In the Savannah area, News 3 spoke with Damon Mullis who is the Ogeechee Riverkeeper. He said his concern is simple: protecting the quality of the water in the river.
Mullis says the quality of the water in a big river depends on the quality of the small bodies all around it.
“If you think about it, a river like the Ogeechee is fed by those ground waters, fed by these wetlands, these tributaries and so yes, it has a direct impact on the Ogeechee River and water quality,” said Mullis.
He says about half of all tributaries and streams in the U.S. are “going to lose their protection under the new proposed rules.”
Mullis says the Ogeechee River has rebounded since the 2011 fish kill and the fish population is back. He says he and others want to keep it that way.
Mullis says there is a 60 day comment period for the public and all those concerned should contact their members of Congress.
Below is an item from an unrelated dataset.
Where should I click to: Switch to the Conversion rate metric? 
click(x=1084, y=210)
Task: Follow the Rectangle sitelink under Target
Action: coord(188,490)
While he does admit getting the Trump Administration to back off on the rule change would be tough, he says those who oppose the rollback should still speak out.
But not all groups oppose the rule change.
Many, including the American Farm Bureau, applauded the announcement.
Supporters say this is a rollback of a 2015 rule imposed by the Obama Administration that went too far in terms of restrictions and that the Trump Administration is offering rules that make more sense and give power back to states and landowners.